Most organizations may be surprised that many of their own activities
are not lobbying but advocacy. Moreover, that, when properly accounted
for, lobbying efforts may not be as “substantial” as one might believe.
Although few enjoy the exercise of properly accounting for “actual”
direct and indirect lobbying expenditures or projecting future costs
for these activities, it is certainly the best method by which to make
an informed decision. In the cause of advocacy, such knowledge is power.
With this knowledge, you may find that your organization can do quite
a lot to fulfill its mission and advance its causes without crossing
the line and risking its tax-exempt status.
Endnote
1. See Rev. ruling 70-449.
2. See Rev. ruling 74-574.
3. Seasongood v. Commissioner, 227 F.2d 907,
912 (6th Cir. 1955)
About the Author
Thomas Raffa is the managing partner of Raffa and Associates,
P.C., a certified public accounting and consulting firm based in Washington
D.C. with a financial services subsidiary in Maryland. The firm currently
employs 100 professionals who serve the nonprofit sector by providing
a wide variety of services to over 300 international, national, and
community-based nonprofit organizations. Tom has 24 years experience
and currently serves on the board of directors of two national nonprofit
organizations. He often speaks at seminars and training workshops on
accounting, tax, and business-related matters.

***

> Given instruction 1
Can you quote the lobbying and advocacy text from "With this knowledge, you" to "Rev. ruling 74-574.", word for word?
> Given instruction 2
What comes next in the lobbying and advocacy text? Write a continuation that begins right after its final sentence.

> Data listing

***

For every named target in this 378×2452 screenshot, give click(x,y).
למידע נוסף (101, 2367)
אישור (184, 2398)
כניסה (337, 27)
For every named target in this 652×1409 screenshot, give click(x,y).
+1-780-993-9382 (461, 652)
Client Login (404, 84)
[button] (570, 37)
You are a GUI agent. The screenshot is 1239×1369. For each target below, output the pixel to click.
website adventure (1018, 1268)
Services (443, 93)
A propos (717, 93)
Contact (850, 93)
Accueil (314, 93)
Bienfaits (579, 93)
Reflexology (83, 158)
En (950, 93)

***

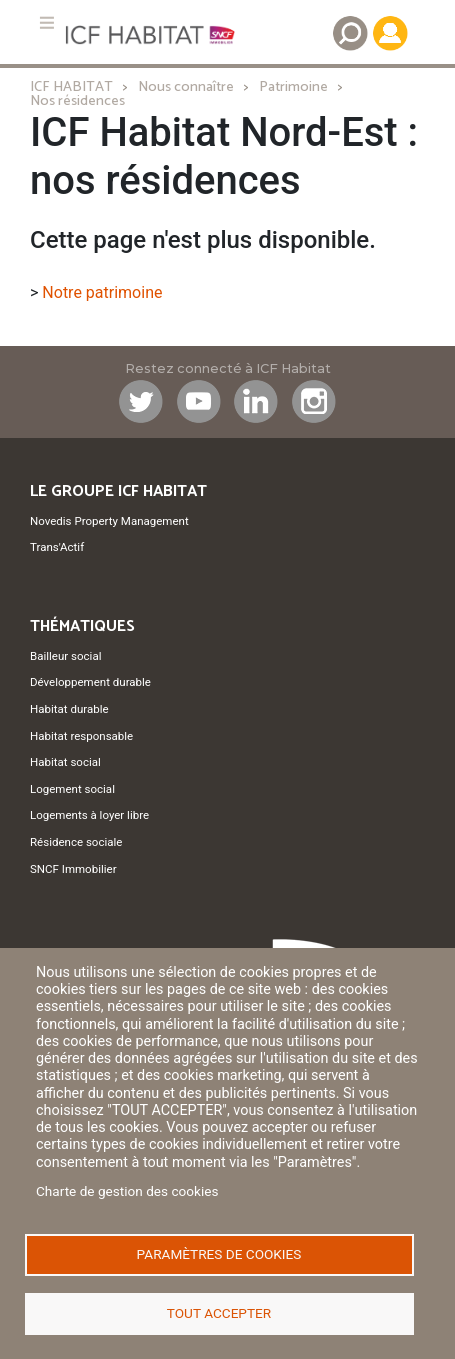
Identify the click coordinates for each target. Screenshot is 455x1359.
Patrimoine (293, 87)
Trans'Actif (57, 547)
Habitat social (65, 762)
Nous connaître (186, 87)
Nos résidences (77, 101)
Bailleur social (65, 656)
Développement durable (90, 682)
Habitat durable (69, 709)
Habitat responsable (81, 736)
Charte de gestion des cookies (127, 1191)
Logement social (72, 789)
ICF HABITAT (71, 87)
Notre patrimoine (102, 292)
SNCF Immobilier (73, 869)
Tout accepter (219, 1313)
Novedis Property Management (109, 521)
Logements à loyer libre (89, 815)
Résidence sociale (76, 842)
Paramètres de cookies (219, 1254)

***

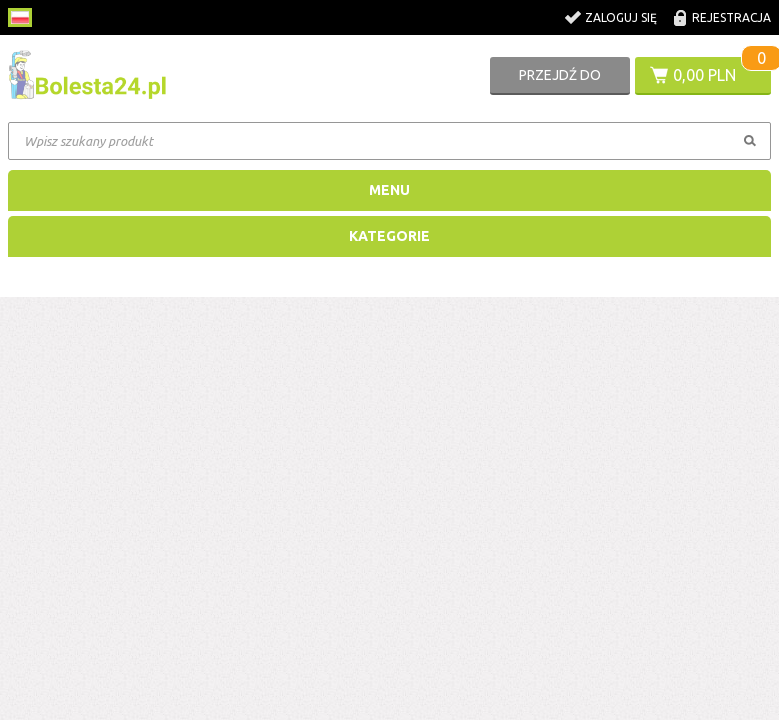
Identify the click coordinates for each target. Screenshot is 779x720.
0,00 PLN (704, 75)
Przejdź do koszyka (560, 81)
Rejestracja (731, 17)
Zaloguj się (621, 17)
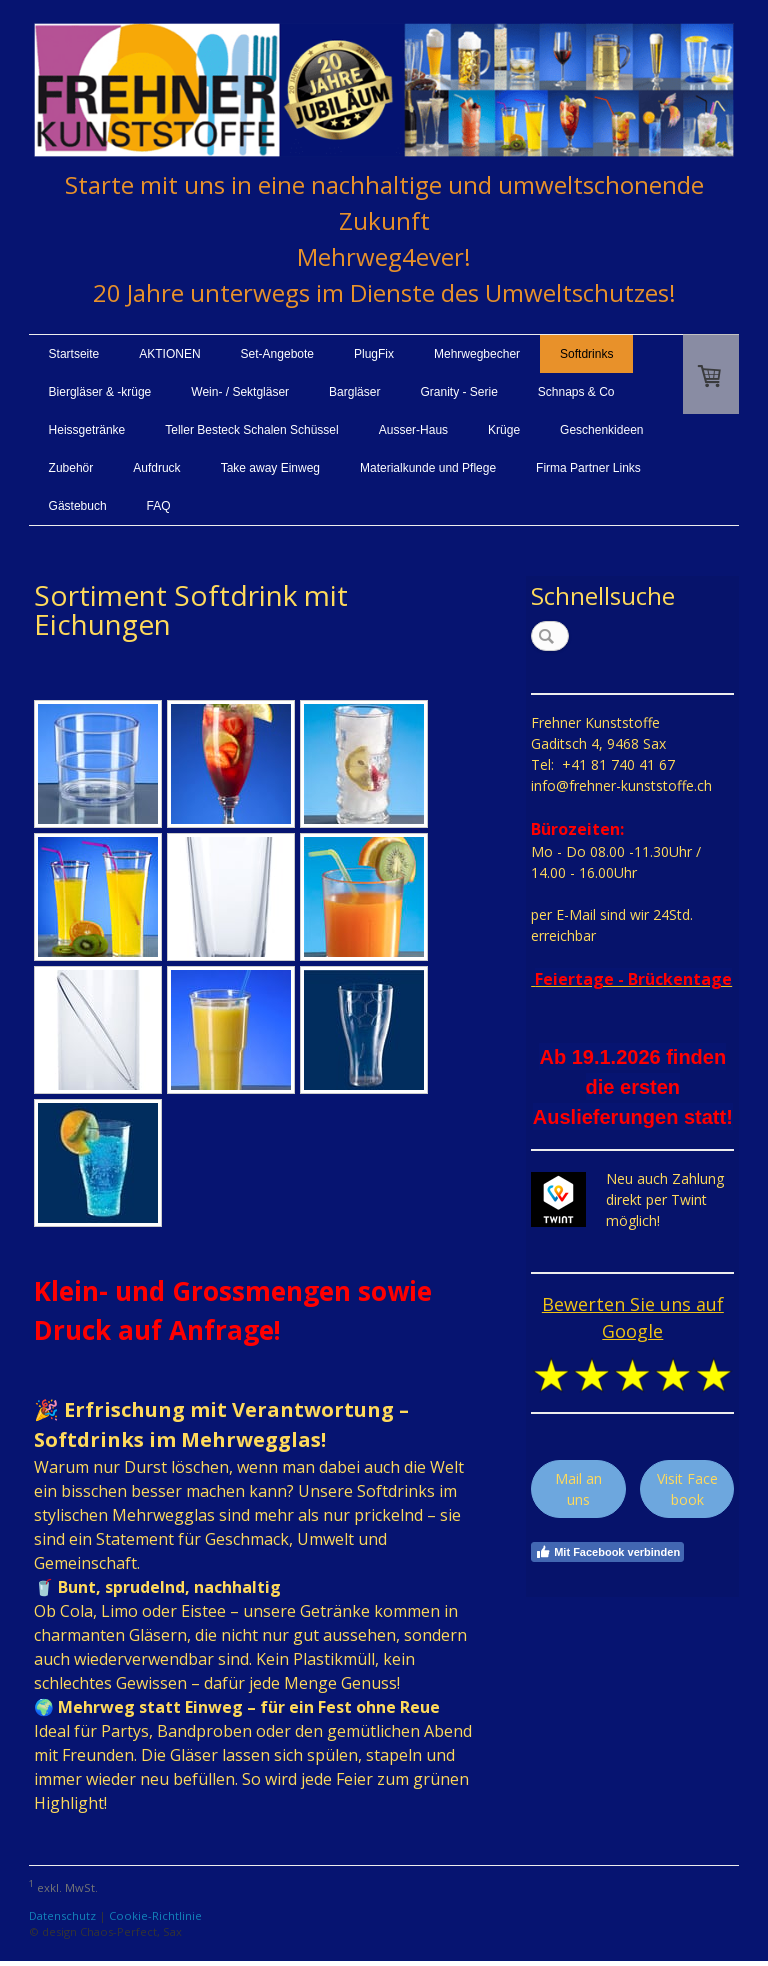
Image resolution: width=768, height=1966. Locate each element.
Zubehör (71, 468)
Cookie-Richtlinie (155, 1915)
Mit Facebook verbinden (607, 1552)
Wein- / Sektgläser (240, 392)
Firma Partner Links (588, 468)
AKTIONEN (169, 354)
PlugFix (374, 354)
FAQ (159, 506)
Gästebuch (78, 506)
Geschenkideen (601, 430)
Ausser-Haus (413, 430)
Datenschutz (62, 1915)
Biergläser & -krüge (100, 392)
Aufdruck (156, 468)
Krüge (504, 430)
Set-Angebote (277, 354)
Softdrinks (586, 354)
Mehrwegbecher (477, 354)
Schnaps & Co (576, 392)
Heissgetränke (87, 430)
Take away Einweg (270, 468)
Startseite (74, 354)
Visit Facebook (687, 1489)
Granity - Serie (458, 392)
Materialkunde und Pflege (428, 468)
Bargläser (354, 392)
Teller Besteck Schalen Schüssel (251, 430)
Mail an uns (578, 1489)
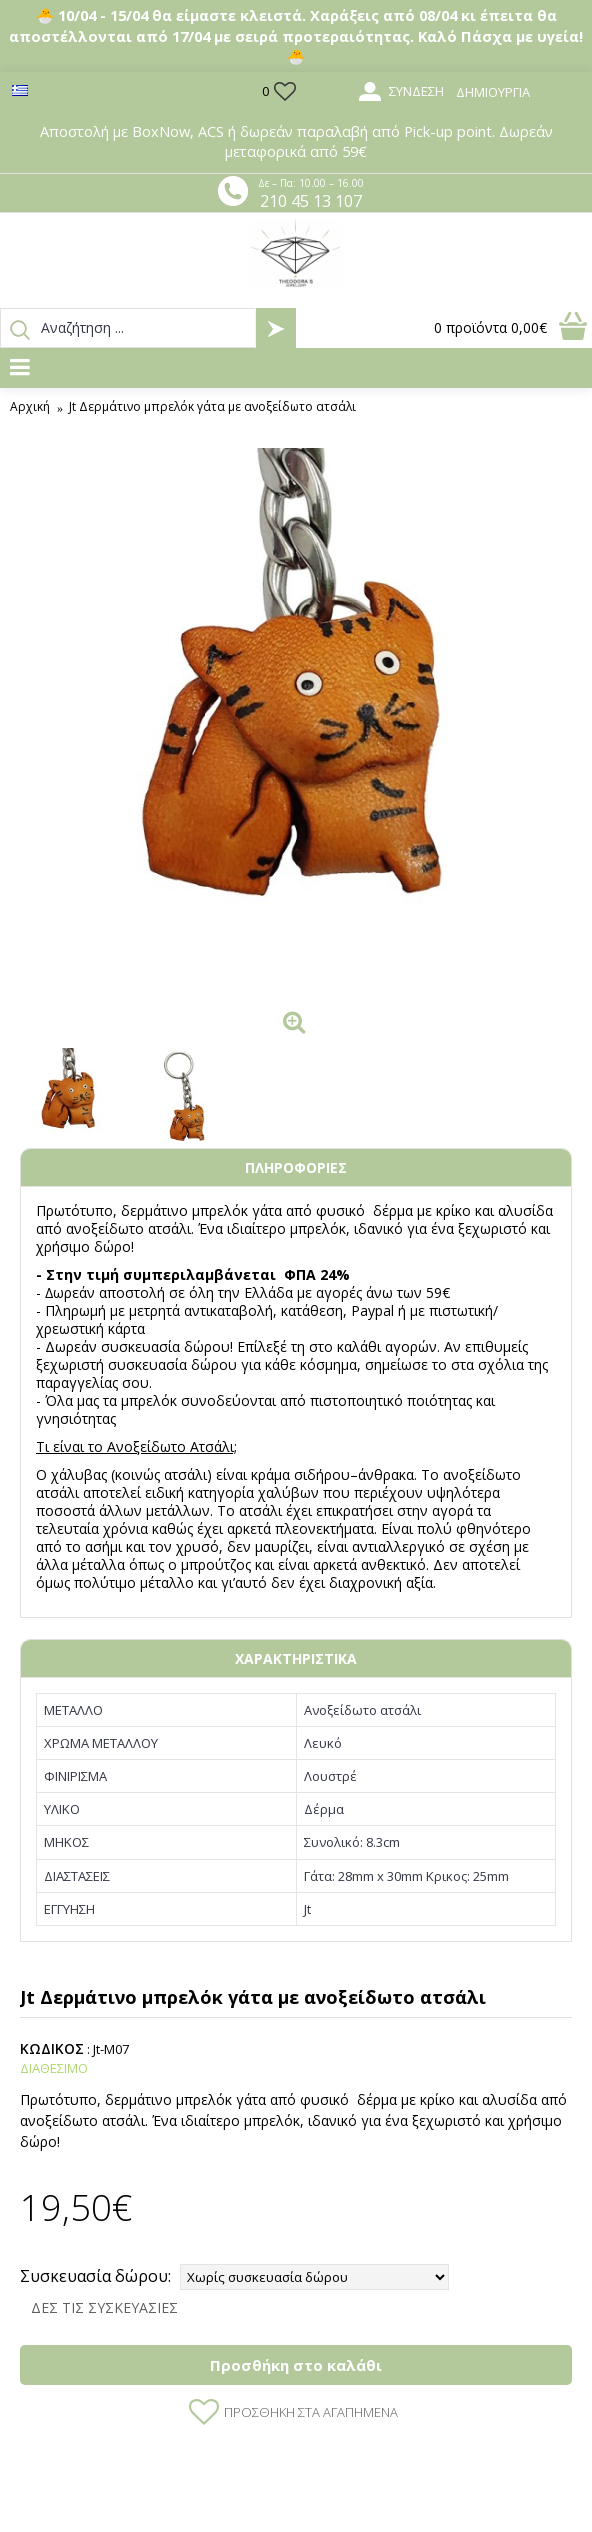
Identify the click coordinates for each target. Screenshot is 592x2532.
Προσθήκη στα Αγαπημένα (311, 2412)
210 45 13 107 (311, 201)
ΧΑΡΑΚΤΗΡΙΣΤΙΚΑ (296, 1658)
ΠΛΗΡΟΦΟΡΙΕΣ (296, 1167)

***

> Final result 1
With this knowledge, you may find that your organization can do quite
a lot to fulfill its mission and advance its causes without crossing
the line and risking its tax-exempt status.
Endnote
1. See Rev. ruling 70-449.
2. See Rev. ruling 74-574.

> Final result 2
IRS Definitions
Lobbying activities consist of “attempts
to influence legislation by propaganda or otherwise”. Such activities
can be conducted directly or indirectly.
Direct
Lobbying communication
is any attempt to influence legislation through communication
with any member of a legislative body (i.e. a Congressman or Senator)
or any government official or employee who may participate in
the formulation of legislation. For the communication to be considered
direct lobbying communication, it must refer to specific legislation
and reflect a view on such legislation.
Indirect
Lobbying activities
are those “grassroots lobbying communications that attempt to
influence legislation through attempts to affect the opinions
of the general public. Like direct lobbying communication, it
must refer to specific legislation and reflect a view on such
legislation. Furthermore, to be considered lobbying, it must also
“encourage the recipients” of the communication to take action
with respect to such legislation.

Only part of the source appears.